In the not-too-distant future, when your organs fail you or you seek to upgrade yourself cosmetically/physically, a company called The Union can supply you with mechanized replacements. They'll put them into your body for a ridiculous sum of money, and then if you can't make the payments (which most aren't able to), they'll send Repo Men after you to literally rip the implant out. Due to this hunter-prey situation, there are little caches of pursued people all over the city who spend their lives running away from The Union.

This is the premise of Miguel Sapochnik's 'Repo Men', which is adapted from the novel 'The Repossession Mambo' by Eric Garcia. I think somehow the creativeness and originality of the novel got lost in translation, because I cared so little for each and every character in this movie that by the end I couldn't care less if any lived or died. Things are askew right from the beginning, when we're expected to believe that Jude Law and Forest Whitaker are the best of friends. You couldn't find a more awkward and unnatural pairing if you cast Celine Dion and Lil Wayne.
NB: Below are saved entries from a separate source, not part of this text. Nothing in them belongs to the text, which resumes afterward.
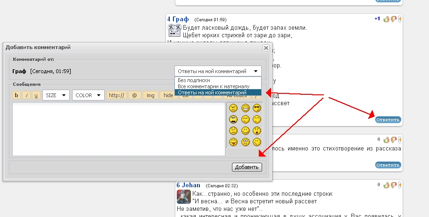Insert email with the @ button
Image resolution: width=429 pixels, height=217 pixels.
[x=135, y=95]
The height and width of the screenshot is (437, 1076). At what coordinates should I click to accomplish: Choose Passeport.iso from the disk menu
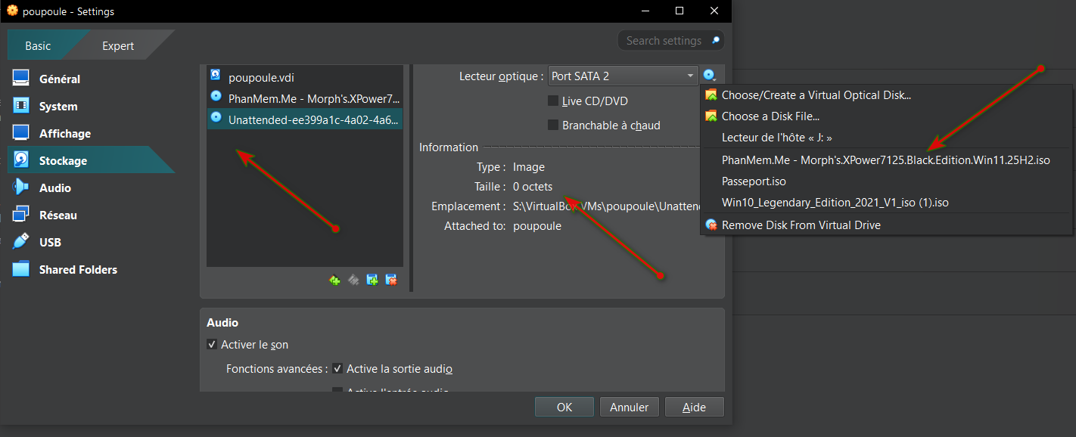(x=754, y=181)
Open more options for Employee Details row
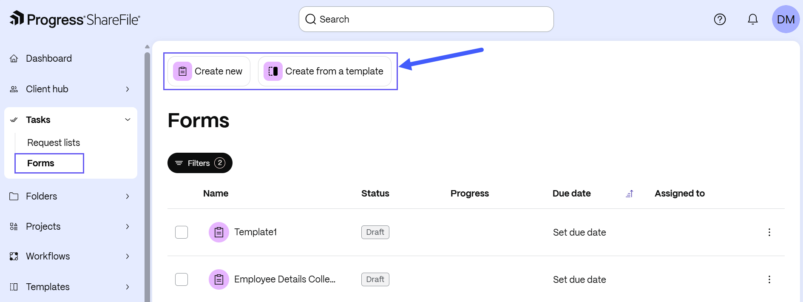 769,279
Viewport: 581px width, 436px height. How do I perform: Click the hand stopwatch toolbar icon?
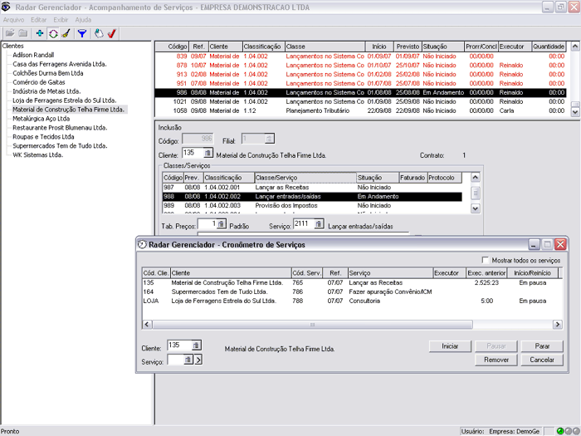coord(99,33)
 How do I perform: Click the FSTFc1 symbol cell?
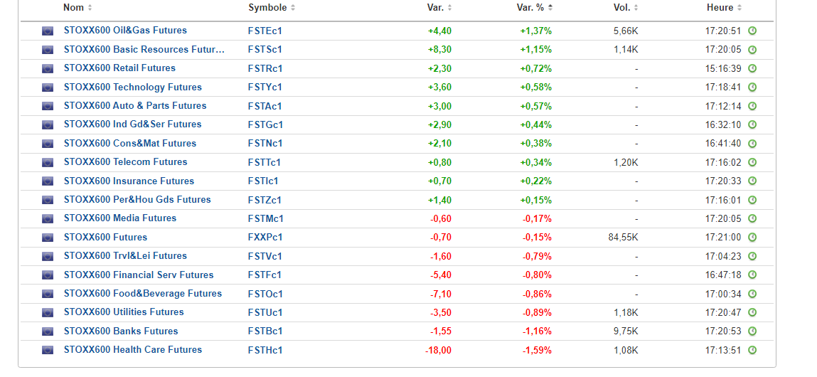[x=265, y=275]
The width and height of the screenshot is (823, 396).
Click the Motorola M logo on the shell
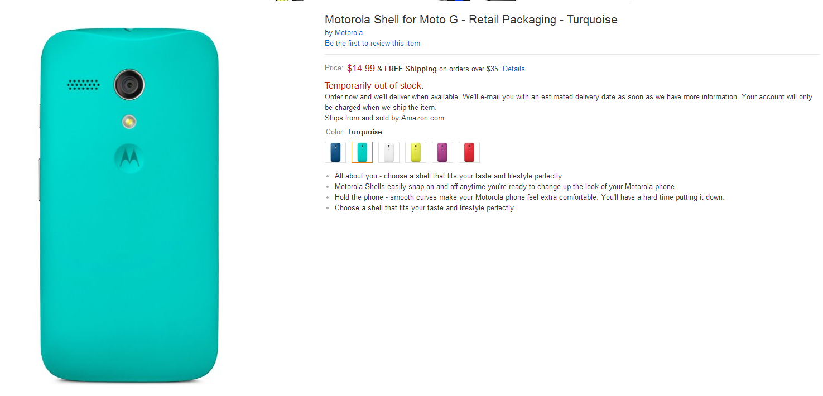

We're introduced to Repo Men Remy (Law) and Jake (Whitaker) as they're out hunting for artiforg payment violators. They banter back and forth about how "a job is a job" -- the cliched phrase that gets repeated a zillion times throughout the film -- and that somehow justifies killing people who can't afford to pay. Both Remy and Jake are instantly unlikable, namely because they approach killing with such a flippant attitude, and treat it as a game. "I bet I can get more than you," Jake jokes with a grin.

Remy has a wife and son at home, so he feels a bit of guilt about his job, but not enough to say anything to his boss about the measures the company takes to secure clients (coercion, manipulation, etc.). It isn't until a catastrophic event befalls Remy that he changes his tune, and suddenly the hunter becomes the hunted. Sounds like a cool twist, right? Wrong.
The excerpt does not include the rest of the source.